■ Instructions for the task
Go to the line containing "At what coordinates" in the material below. From there to the end, retype every line exactly and drop the pictures.

■ Data to examine

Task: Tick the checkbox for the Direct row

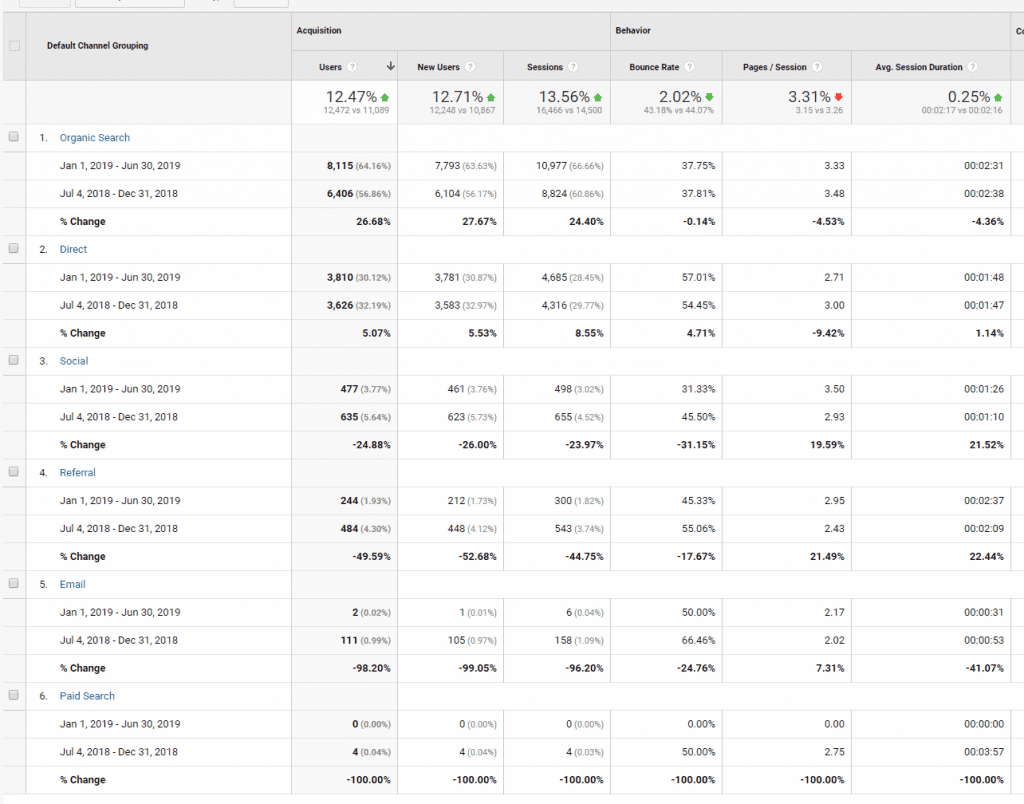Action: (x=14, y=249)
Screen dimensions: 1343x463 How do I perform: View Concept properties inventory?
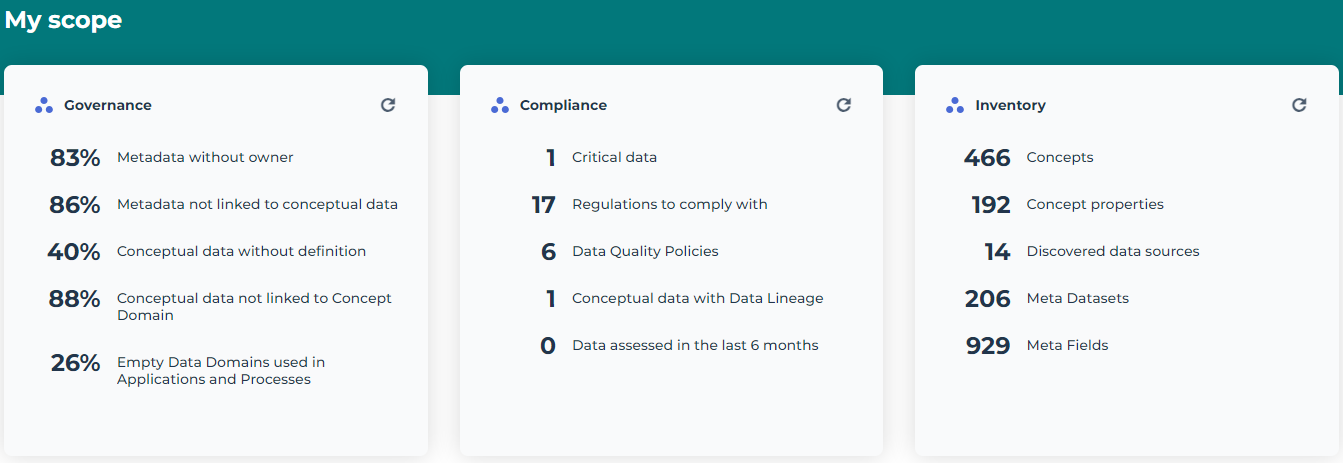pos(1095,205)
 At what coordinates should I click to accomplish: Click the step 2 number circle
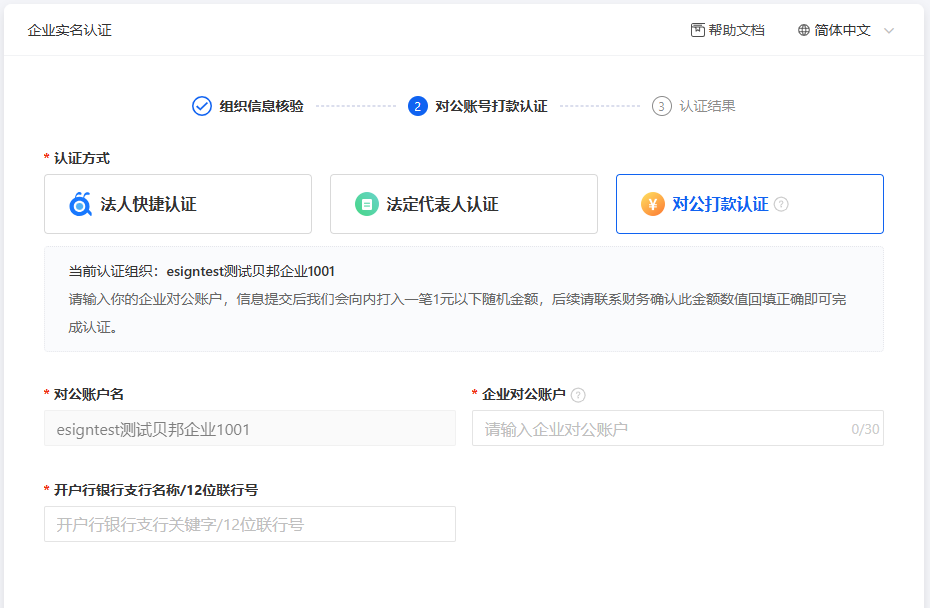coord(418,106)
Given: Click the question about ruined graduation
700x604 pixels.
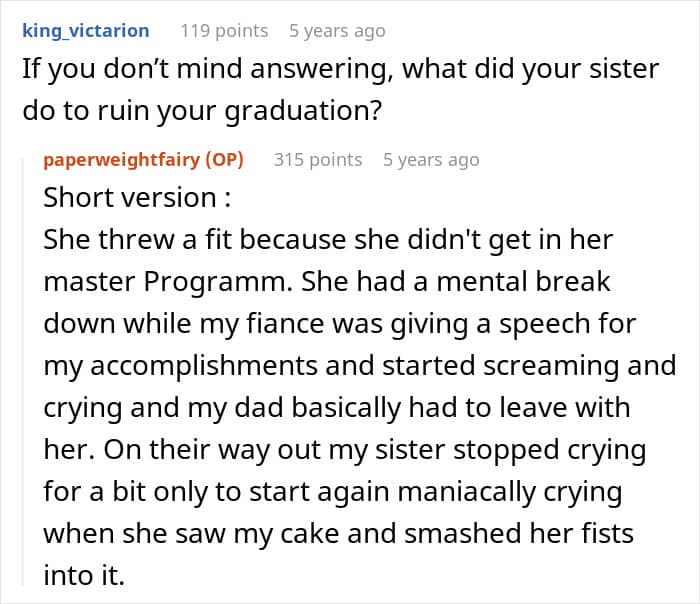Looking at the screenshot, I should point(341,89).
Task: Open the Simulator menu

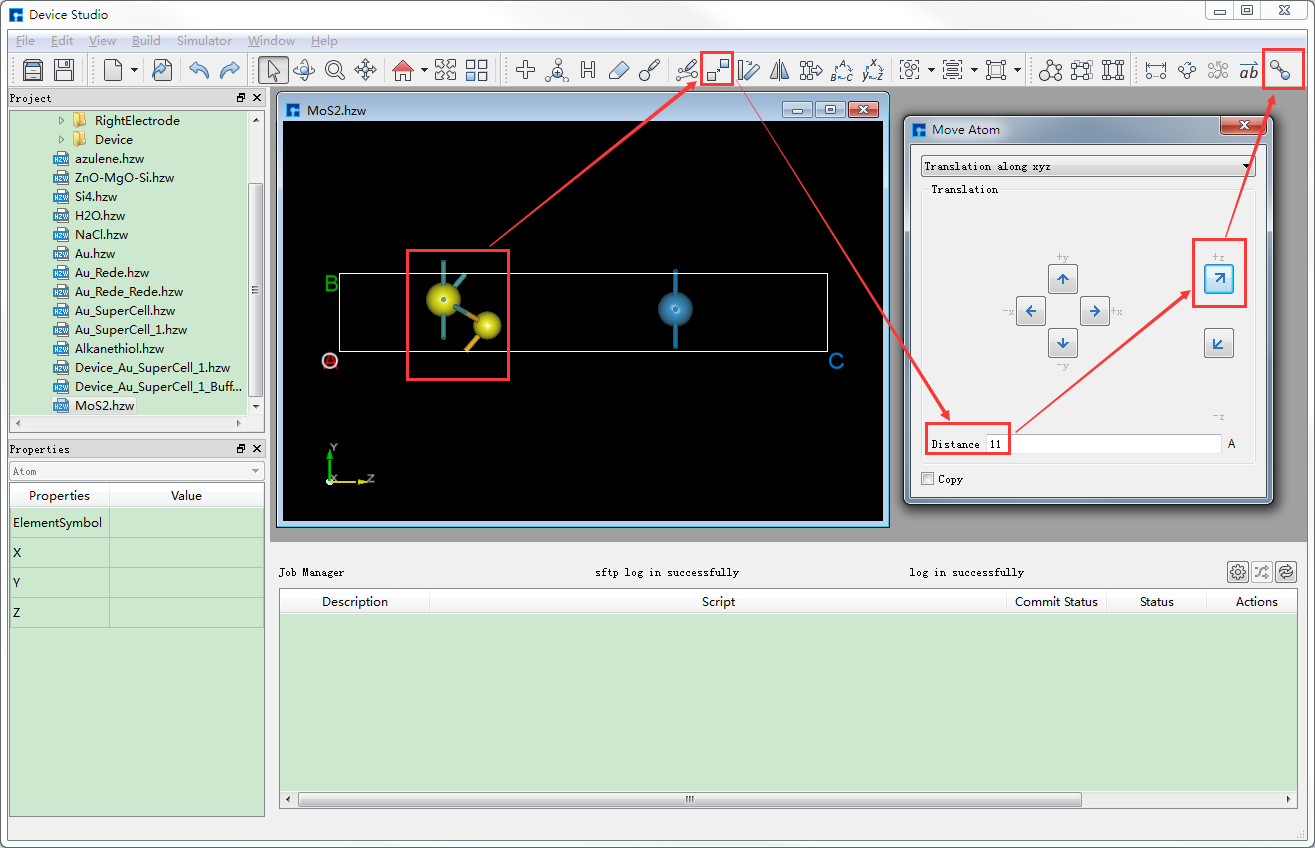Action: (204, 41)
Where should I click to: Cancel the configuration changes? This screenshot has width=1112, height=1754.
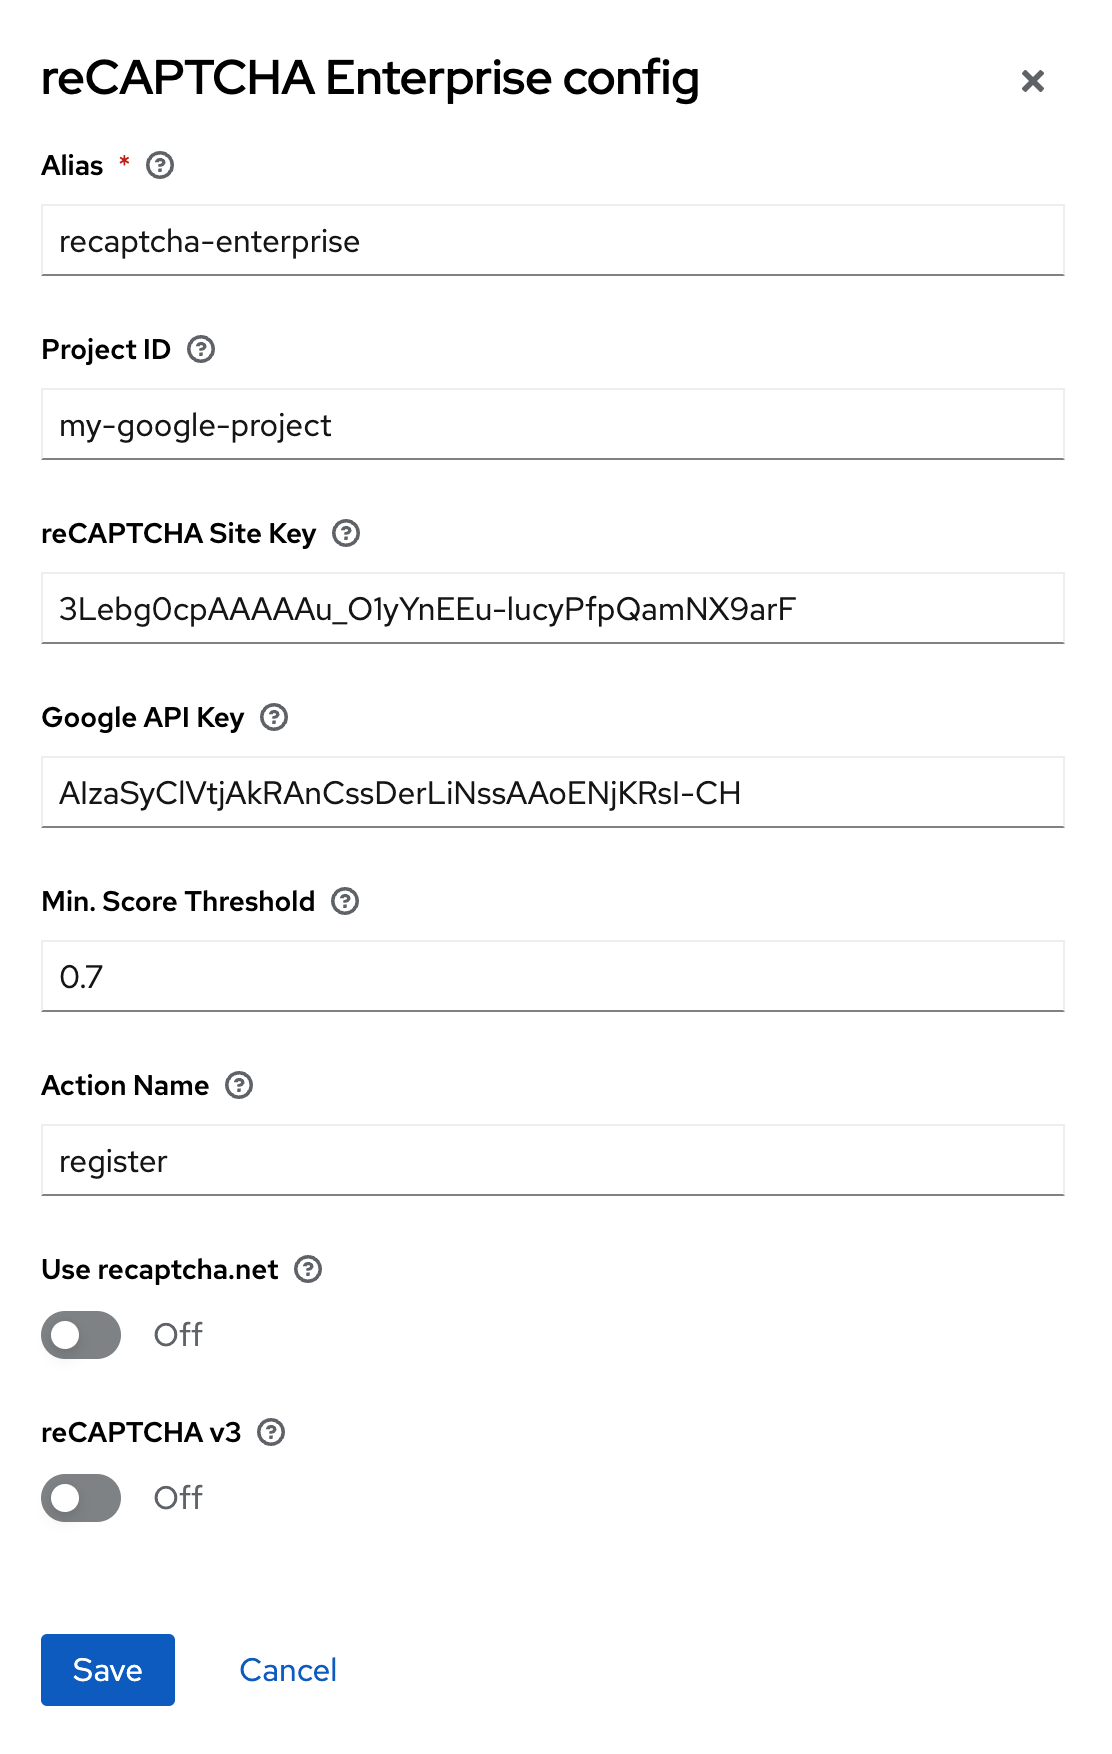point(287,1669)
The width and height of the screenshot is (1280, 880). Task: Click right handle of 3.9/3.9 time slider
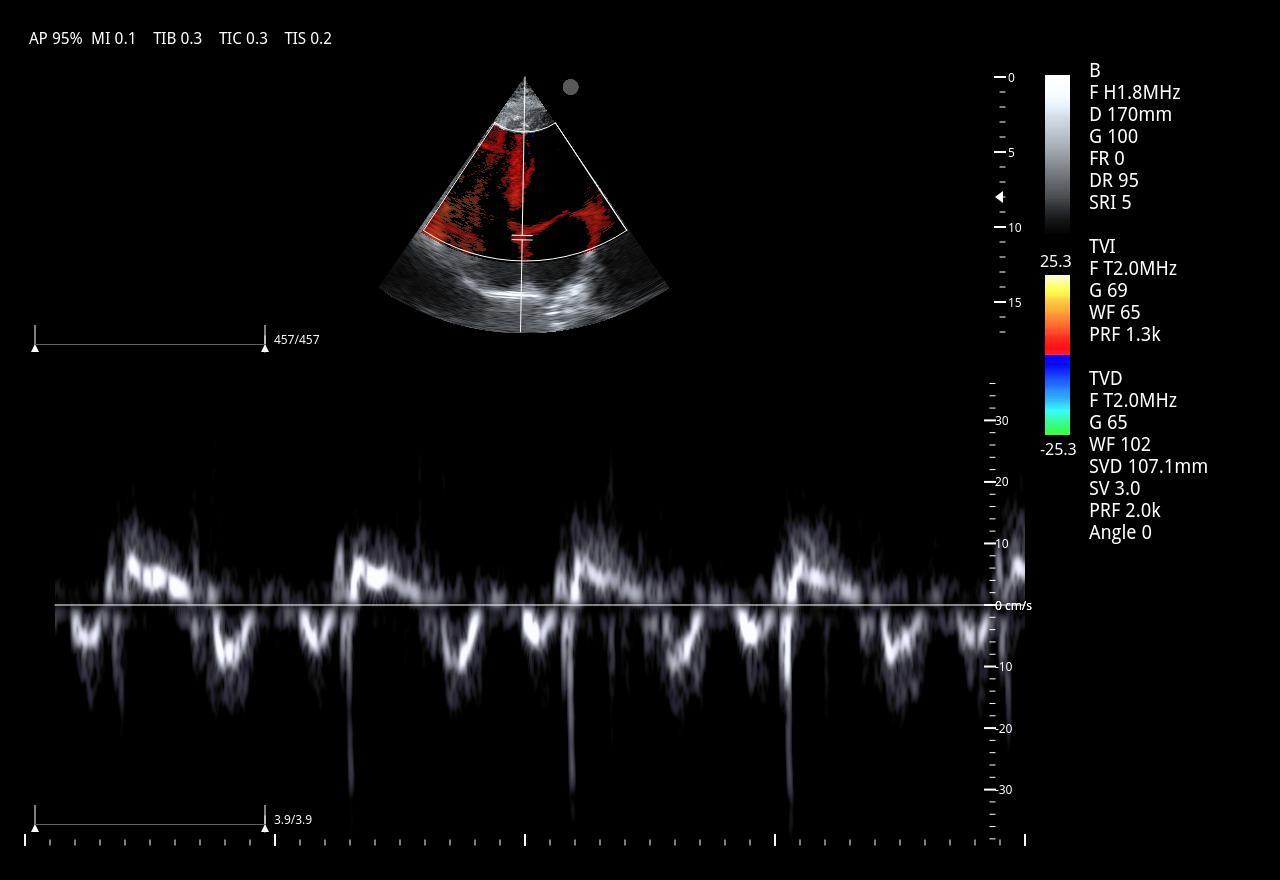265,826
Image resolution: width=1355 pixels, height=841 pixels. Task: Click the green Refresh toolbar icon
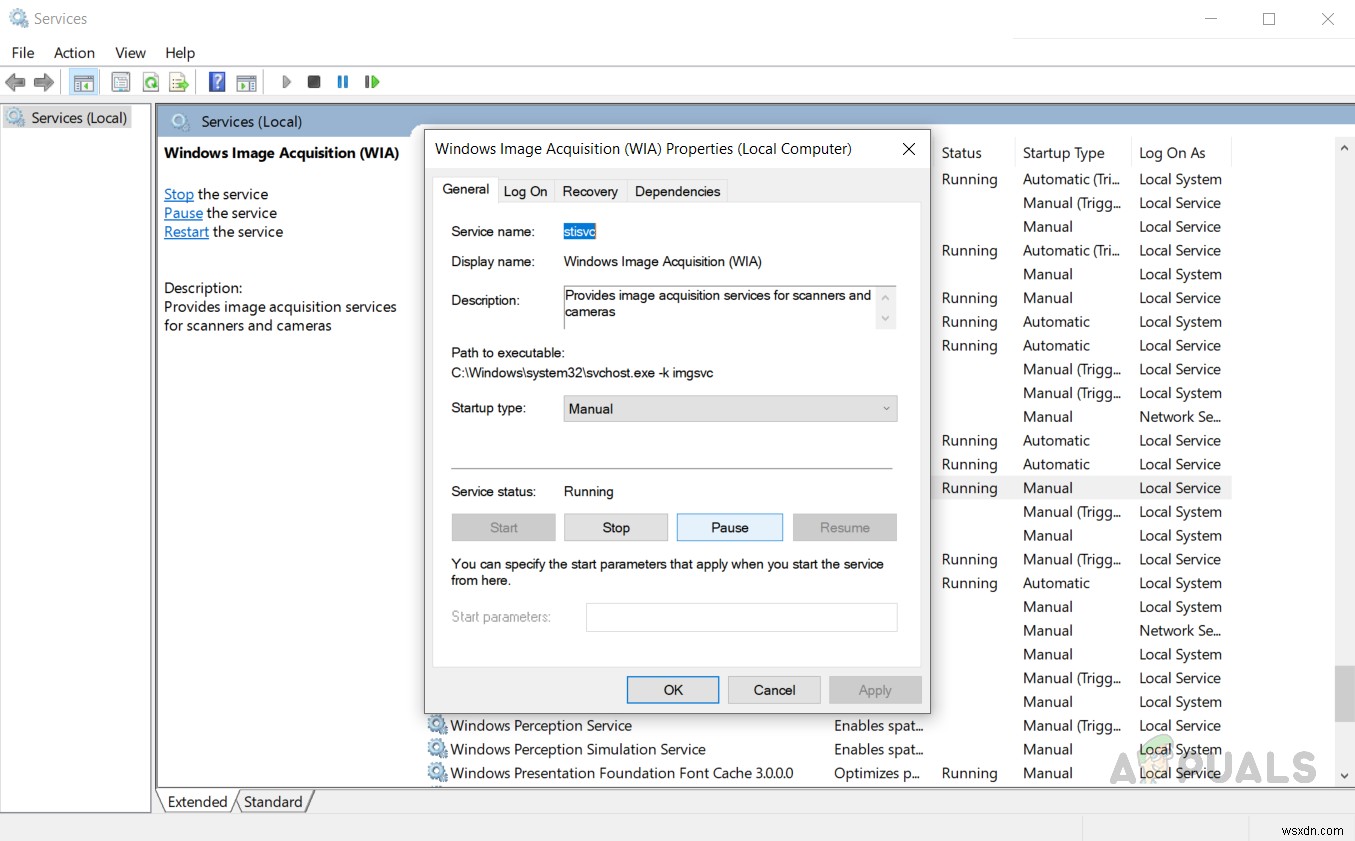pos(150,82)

■ Completed task
 At what coordinates should I click to accomplish: Click the step 2 number circle
coord(418,106)
Given: Click the question about ruined graduation
700x604 pixels.
Looking at the screenshot, I should point(341,89).
Task: Open the Simulator menu

Action: (204, 41)
Where should I click to: Cancel the configuration changes? This screenshot has width=1112, height=1754.
point(287,1669)
The width and height of the screenshot is (1280, 880). Task: Click right handle of 3.9/3.9 time slider
265,826
Image resolution: width=1355 pixels, height=841 pixels. Task: Click the green Refresh toolbar icon
pos(150,82)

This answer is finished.